On a state level, I sincerely hope that Rick Snyder’s election signifies a change of tone within the state GOP. Michigan is an easy win for Republicans who carry the Reagan Democrat banner, so the state party’s decade-long push for hardcore conservative candidates has been simply wrong-headed, and prior election results proved it. Don’t misunderstand; I want a solid conservative victory. But when the state still has strong UAW membership, conservatism must be taught, not imposed by fiat. The Michigan Republicans have not been up to the educational task these last few years. Ron Weiser’s tenure as chairman has been better, but the whole enterprise still feels a bit inbred and tone-deaf.

Nowhere does the dysfunction of Michigan Republicans play out more clearly than in Kent County. Access is circumscribed unless you have a membership to an Ada country club, or so it seems. There is something significant that this cycle, my three phone calls and emails to the county GOP never merited even a form response, yet both Hoekstra’s primary and Snyder’s gubernatorial campaigns eagerly contacted me to help. This is a sharp contrast to my experiences in Kalamazoo County, where a friend and I were eagerly welcomed into the Executive Committee during our undergrad days as officers at the WMU College Republicans, and my brief stay in Ottawa County, where the chairman asked me to coordinate youth activities for the county party. There are too many big-name, big-dollar fish in Kent County to turn it into anything other than an exclusive club, and that’s a damned shame. As long as the Kent County GOP remains the preserve of the elite, opportunities to expand the Republican message will surely be missed.

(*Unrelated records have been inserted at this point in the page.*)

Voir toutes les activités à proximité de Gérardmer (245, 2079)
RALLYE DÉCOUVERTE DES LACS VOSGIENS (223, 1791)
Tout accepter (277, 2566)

Of course, navel gazing gets us only so far. The midterm results suggest a few points worth considering:

  1. Republicans should keep in mind that this election was a referendum on Democratic incompetence and over-reach, and not a rousing endorsement of  a specifically Republican platform. Rubio is right: The GOP is on probation, and public-opinion polling supports this perspective.
  2. America is a center-right country. The ideals of the Tea Party resonate strongly with a disaffected mass in the center and right. Republicans should take care to incorporate Tea Party ideas — which, in fairness, are overwhelmingly conservative principles — into the GOP governing paradigm. Why? To avoid a third-party challenge in 2012 that would almost certainly restore the Democrats to power. We cannot risk a second Obama term because we couldn’t stop the next Ross Perot from grabbing a chunk of the disaffected electorate.
  3. The GOP owns Michigan. We must not fail in effecting the transition from a manufacturing economy. Snyder is saying the right things about innovation. We must work very hard to deliver on his promises if we want Michigan’s electoral votes credit the GOP presidential nominee in 2012. In particular, we need a new message to help bring rank-and-file union members back into the GOP.
  4. Republicans across the board need to do a much better job at candidate recruiting, starting at the local level. Justin Amash, the newly elected Congressman from the 3rd District, is a great example of the worst possible candidate earning the nomination. State Sen. Bill Hardiman and Kent County leader Steve Heacock split the “adult” vote in the primary, leaving Amash — a 30-something bomb-thrower who had his state House seat purchased for him by his parents — grabbing the nomination. But Amash, besides his lack of qualification, doesn’t speak to the tenor of Kent County. Amash would fit better in a solidly Republican district; I fear that in coming years, this seat will become vulnerable to takeover by a center-right (instead of far-right) candidate. I hope the Congressman-Elect will pay careful attention to why Ehlers, Henry and Ford did so well here, and why Kent County is not a solidly red county. And don’t get me started on Christine O’Donnell, Joe Miller and Sharron Angle.
  5. Republicans at all level, while retaining their humility about their probationary status, must also govern like conservatives. Center-left candidates were tossed out on their asses all across America. Although some compromise will doubtless be necessary from a purely political standpoint, Republicans simply cannot tax, spend and lobby their way to indolence like they did earlier this decade.

The next two years will be interesting.